╭─ Фрагмент текста
Когда я узнал, что Юлиан Абрамович больной ходячий, сам ходит в столовую на завтрак, я решил встретиться с ним и познакомиться. А кто я такой, чтобы вступить в контакт со столь известным и заслуженным художником? Как-то раз, узнав, что он в столовой завтракает, я зашёл туда, сел за его стол и тихо произнёс:
– Юлиан Абрамович, а я ваш поклонник с 1930 года, когда стал редактором световой газеты в Одесском Автодорожном техникуме (студентом которого был в 1930–1932 годах).
– Ну, это весьма приятно слышать. И чем я могу вас благодарить? – спросил Ганф, спокойно допивая чай.
– Независимо, согласитесь ли вы или нет, вас я нарисую, – решительно и так же тихо, как он, заявил я ему.
– Хорошо, ваши три минуты от меня вы получите. Как только допью чай, – согласился он.
Я пришёл в столовую уже с четвертьлистовым ватманом, с заточенным простым чёрным карандашом. И я ждал, когда Юлиан Абрамович окончит завтрак.
– Пошли, ищите место, где будете меня рисовать, – сказал Ганф.
Вышли в коридор и нашли свободный угол напротив входа в столовую.
– Как мне сесть для вашего рисунка? – спросил натурщик.
– В позе 3/4 лица, поворот направо, – ответил я.
Заняли более или менее удобные позиции: я – чтобы рисовать, а он – чтобы позировать. Засекли время. Было десять часов утра. На дворе – конец апреля, день выдался пасмурным, светотени были только от искусственного освещения. Молча истекали отданные мне три минуты – время, отведённое в художественных институтах для зарисовки портретов с натуры.
– Уточнение деталей, как вам должно быть известно, – по зрительной памяти, – пояснил народный художник.
Ю.А. Ганф ни разу не спросил меня, кто я по профессии, наверное приняв меня за художника, знающего, что на рисунок с натуры в художественных училищах отводят три минуты, а остальное время – по зрительной памяти.
– Готово, – заявил я и показал рисунок натурщику. Он посмотрел, взял у меня карандаш и со специальным выражением глаз молча написал в правом углу листа под портретом: «Сходство имеется, но К.И. Балтян нарисовал меня лет на 25 моложе. 26.04.1962 г. Ю. Ганф».
И пошли мы с ним в его палату, чтобы получить от него подарок. Им оказалась книжечка Беранже, стихи в которой сопровождались рисунками Ю. Ганфа.
Его рисунки, как и карикатуры в журнале «Крокодил», все были столь же выразительны и угловаты, как и его лицо: типичный европеоид с крупной головой, высоким лбом, тёмными кучерявыми волосами, бровями «взмах крыльев орла», крупными тёмно-карими глазами, носом с горбинкой и пухлыми губами. На вид ему было лет пятьдесят пять (мне тогда было сорок семь лет). Стало быть, если учесть его замечание под рисунком, он фактически был старше, ему в тот год было лет семьдесят[68].
╰─
╭─ Список записей
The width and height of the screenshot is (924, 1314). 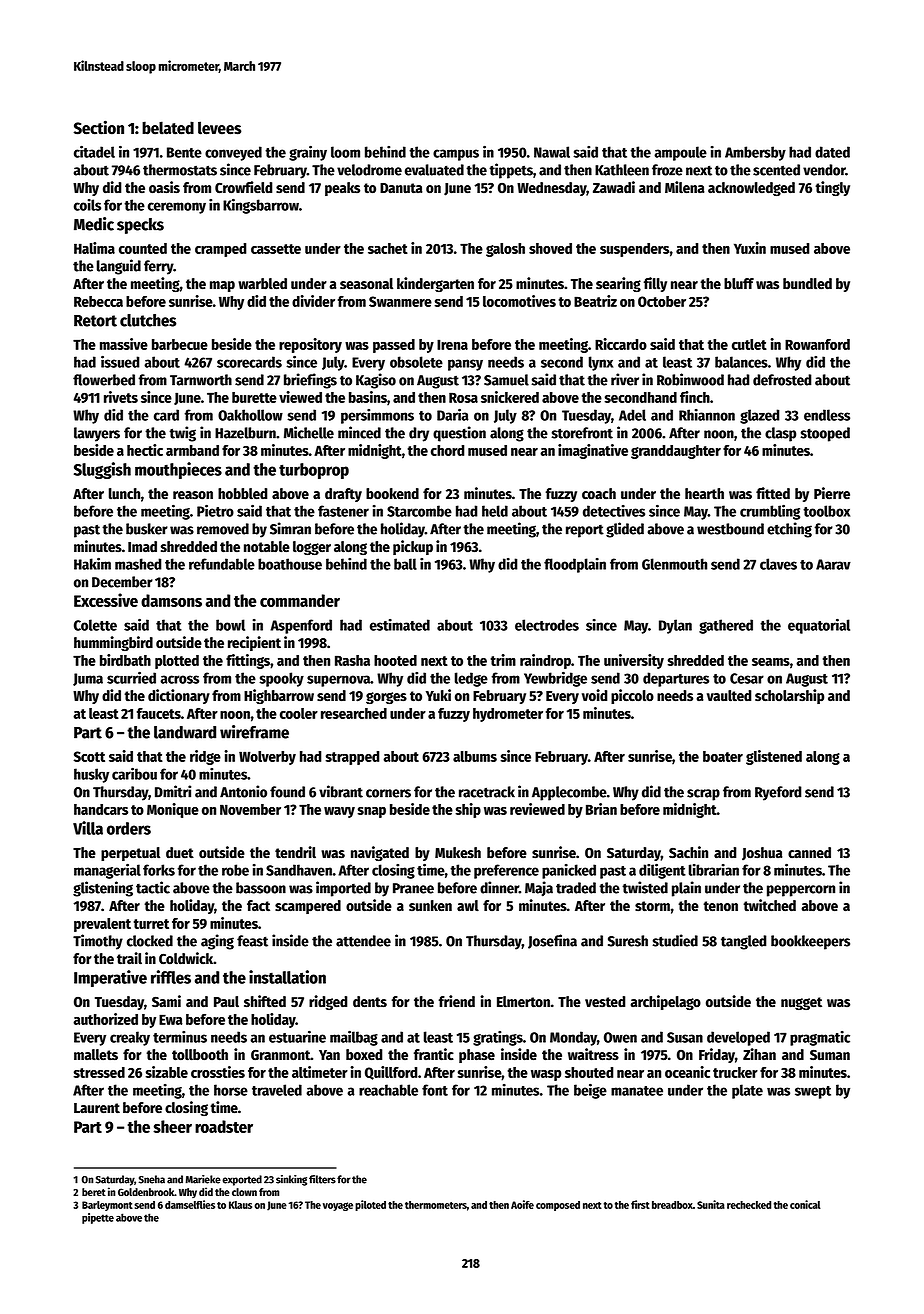 I want to click on balances, so click(x=741, y=362).
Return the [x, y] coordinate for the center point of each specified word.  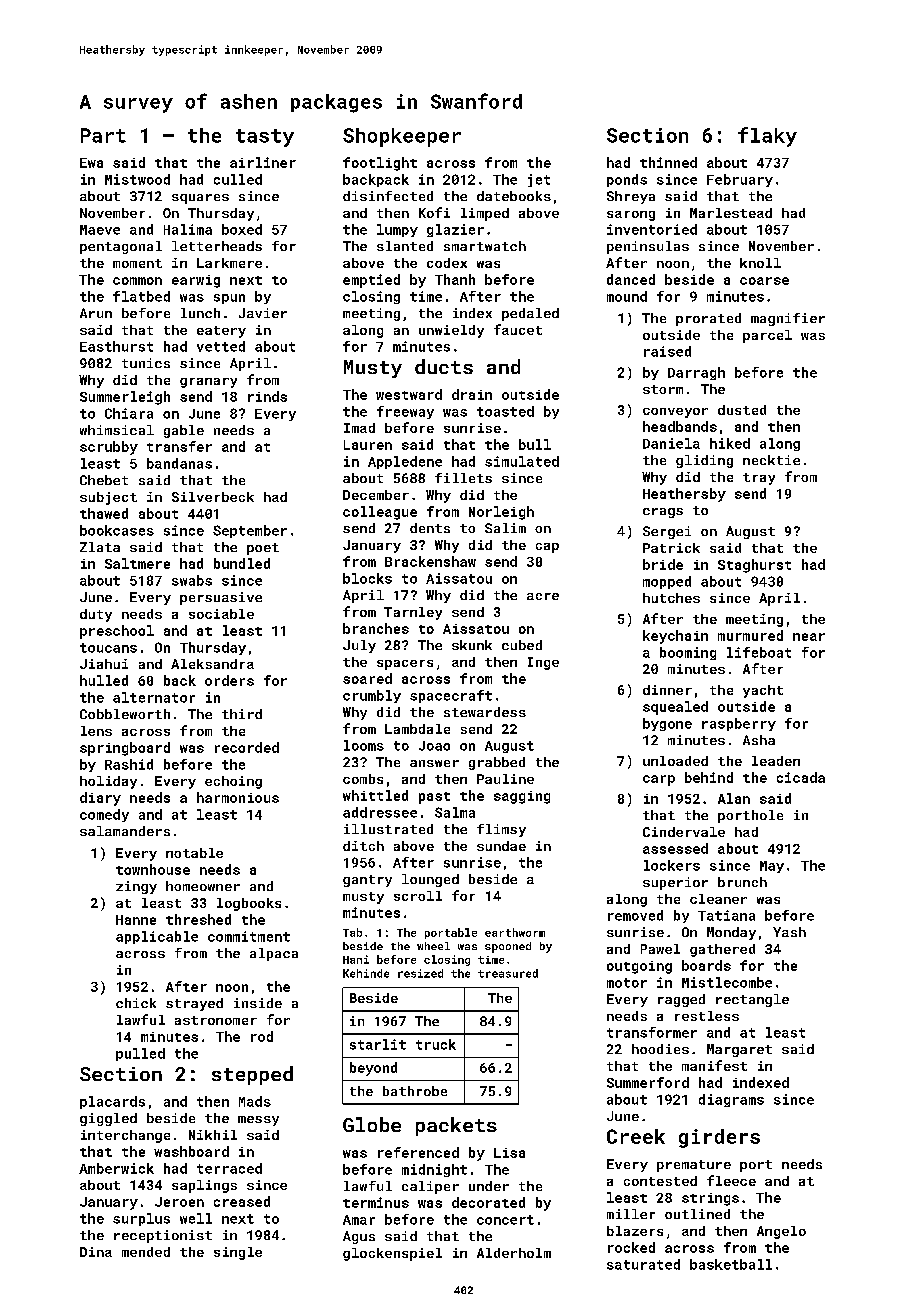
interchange [125, 1136]
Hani [356, 959]
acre [543, 596]
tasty [265, 138]
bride [663, 564]
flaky [767, 137]
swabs [192, 580]
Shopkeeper [402, 137]
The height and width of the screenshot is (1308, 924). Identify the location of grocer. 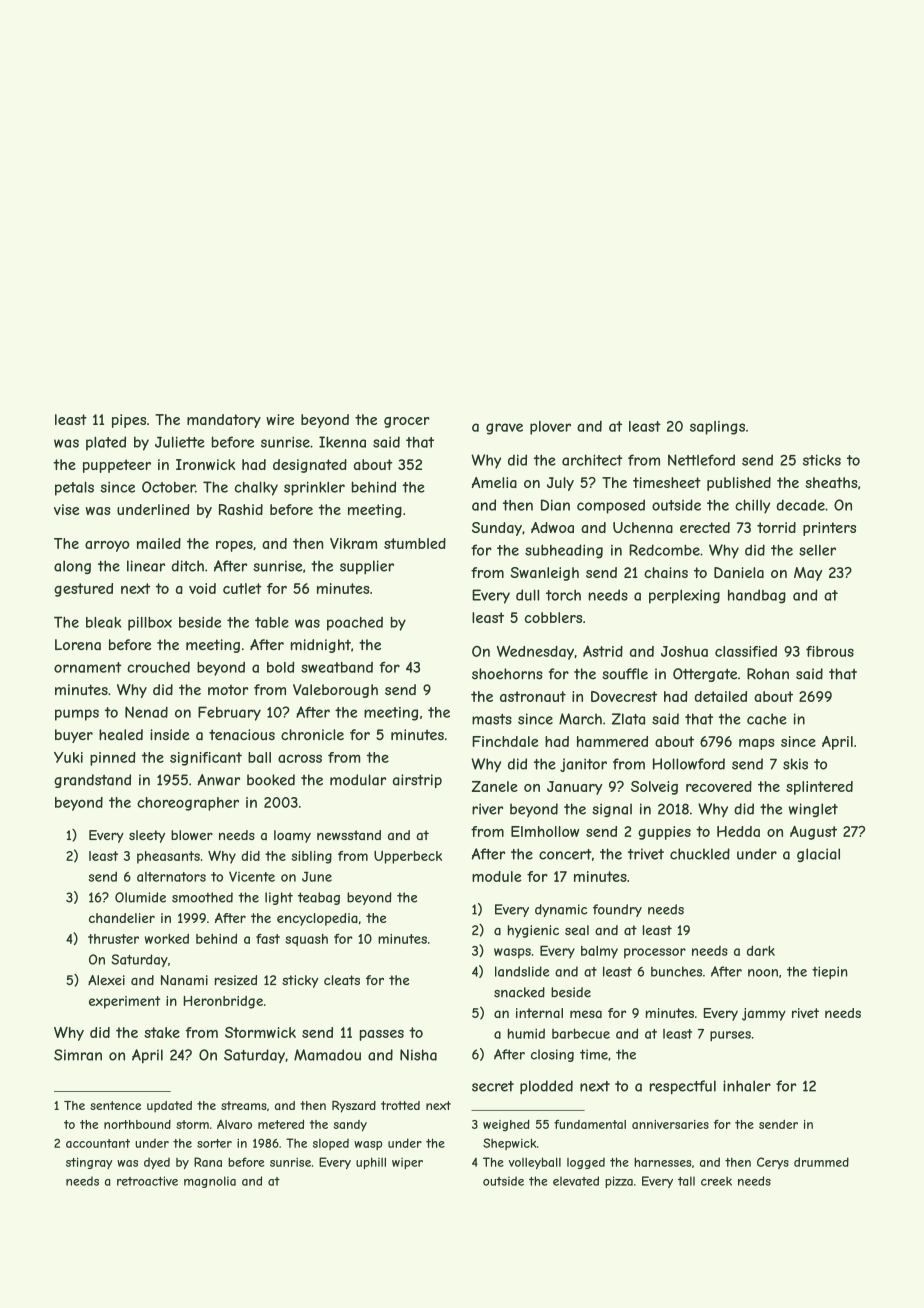
(407, 422).
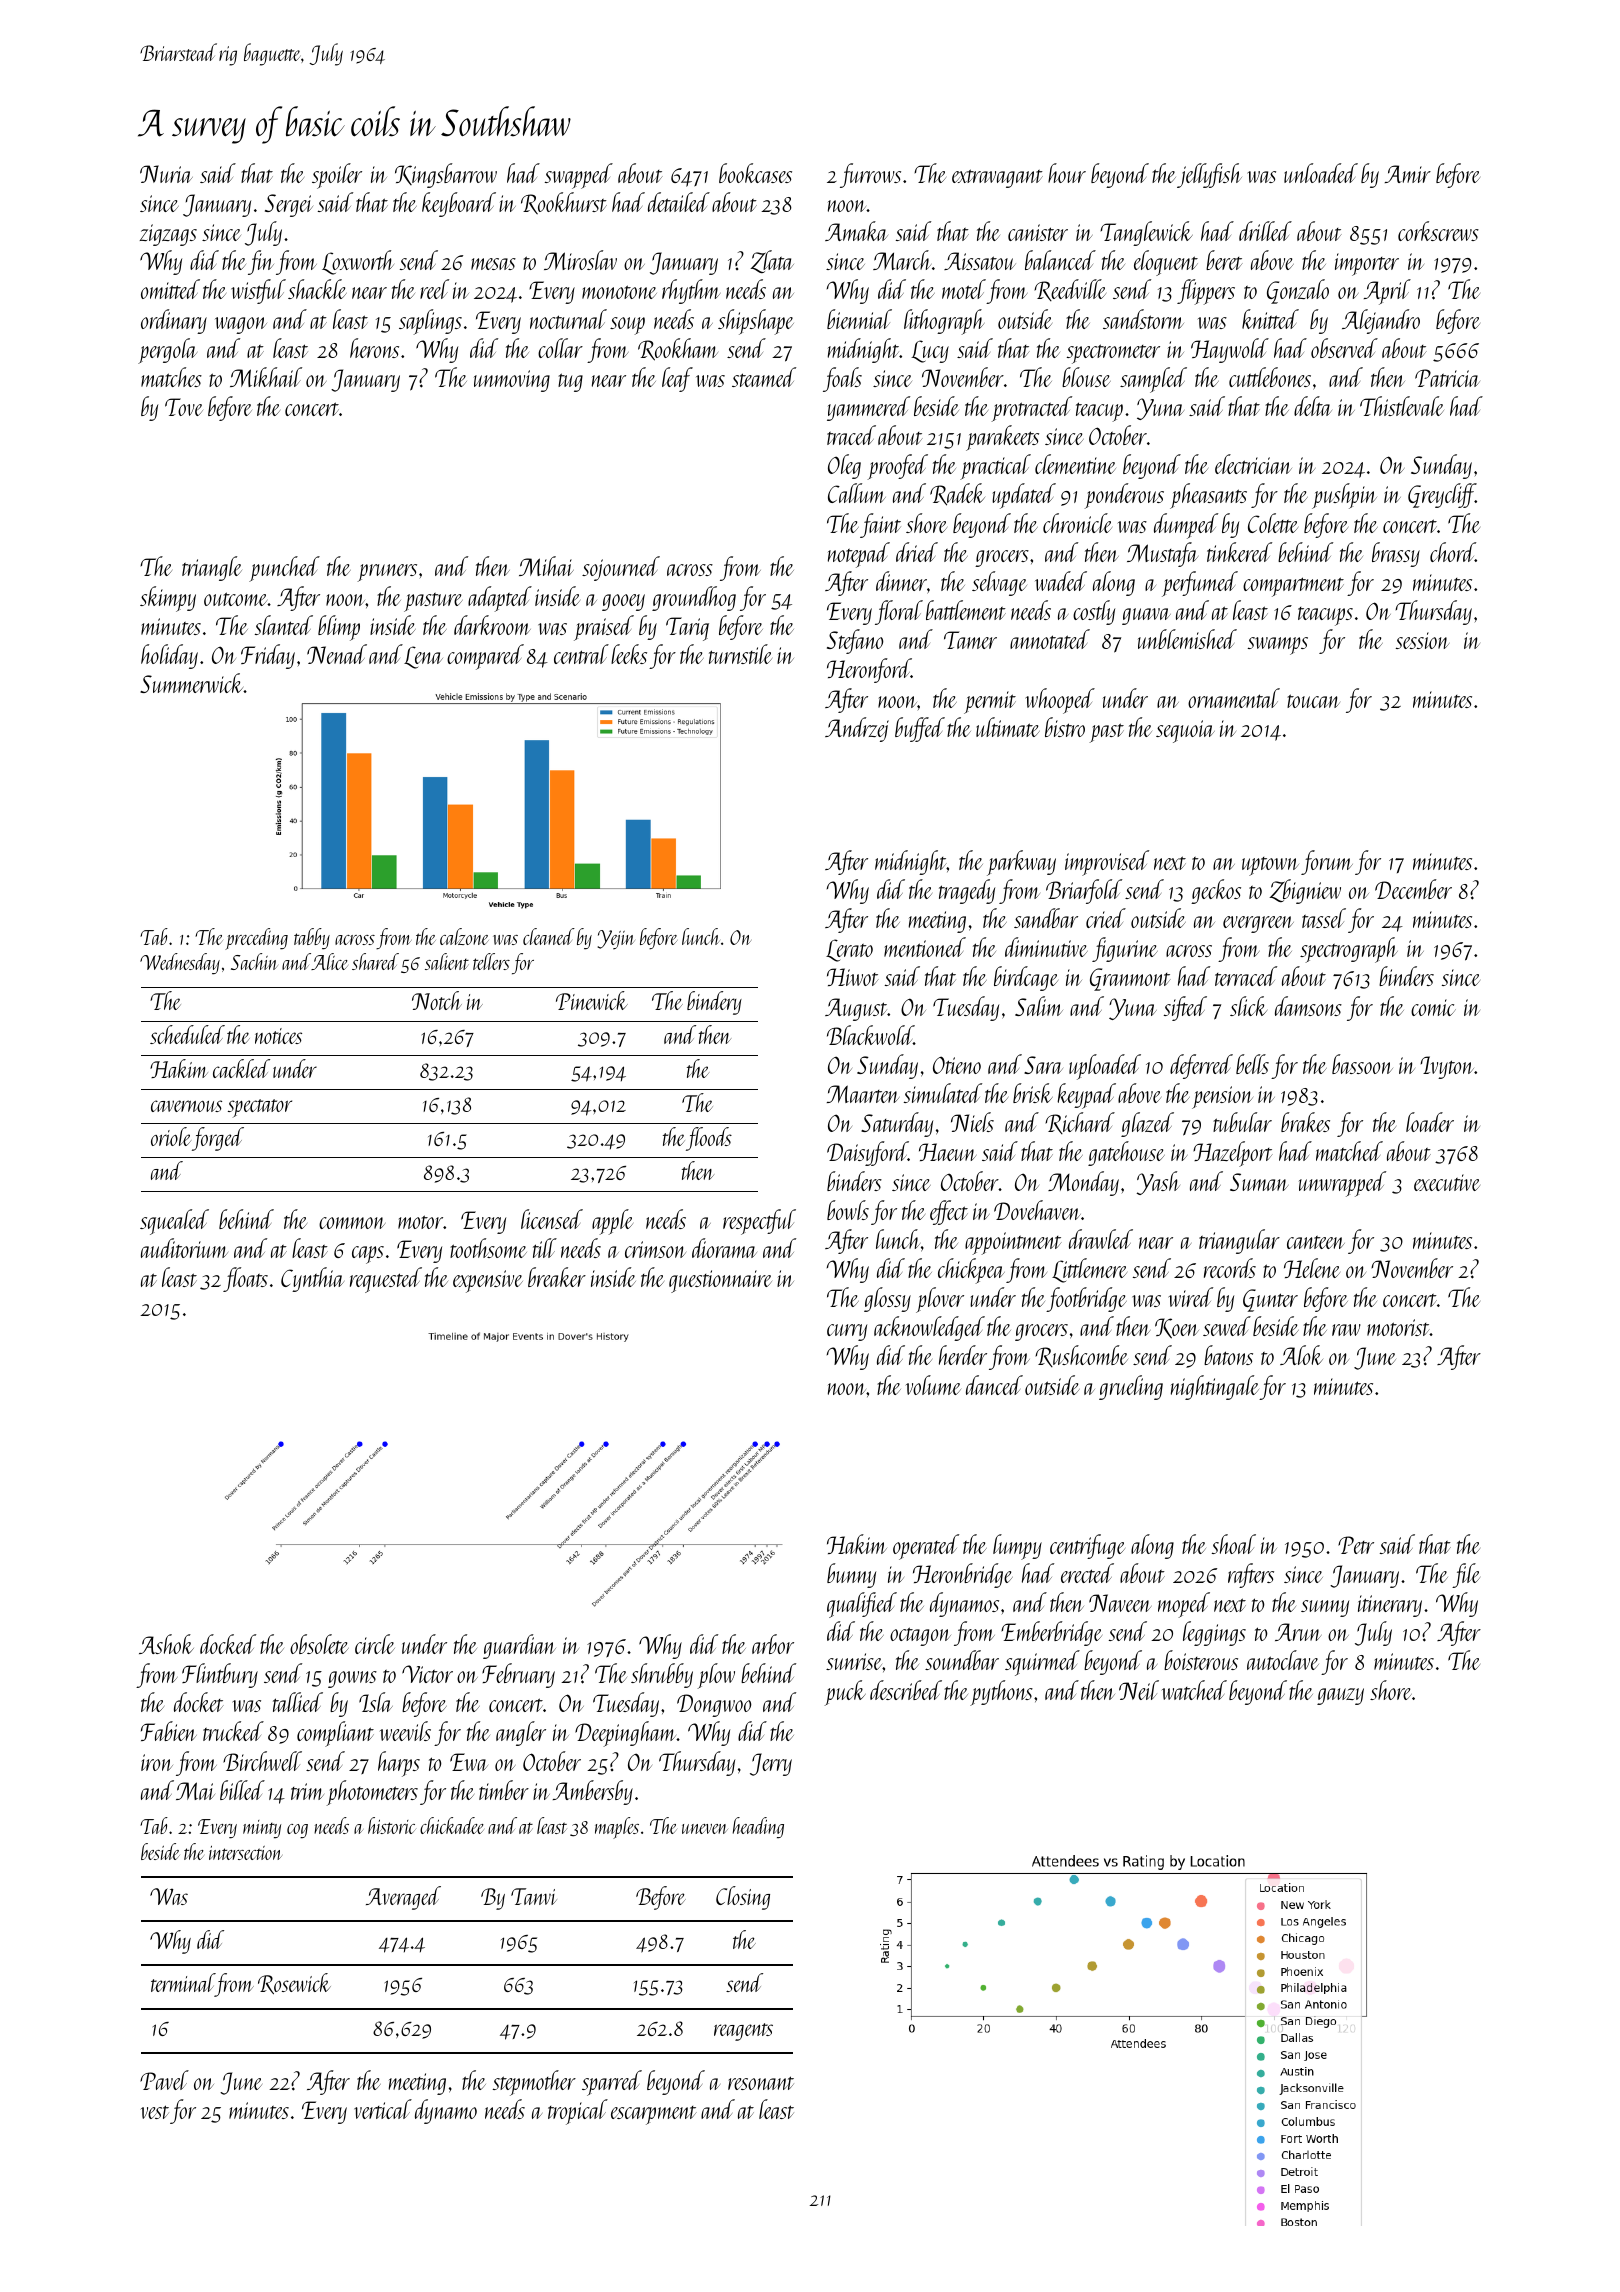 This image has height=2292, width=1620. What do you see at coordinates (192, 683) in the image?
I see `Summerwick` at bounding box center [192, 683].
╰─
> **Задание**: Перепишите фрагмент текста, начиная со слов «Я пришёл в столовую» и заканчивая словами «рисовать, – сказал Ганф.», заменив «ватманом» на «картоном». Записи для этого задания значения не имеют.

> **Правильный ответ**:
Я пришёл в столовую уже с четвертьлистовым картоном, с заточенным простым чёрным карандашом. И я ждал, когда Юлиан Абрамович окончит завтрак.
– Пошли, ищите место, где будете меня рисовать, – сказал Ганф.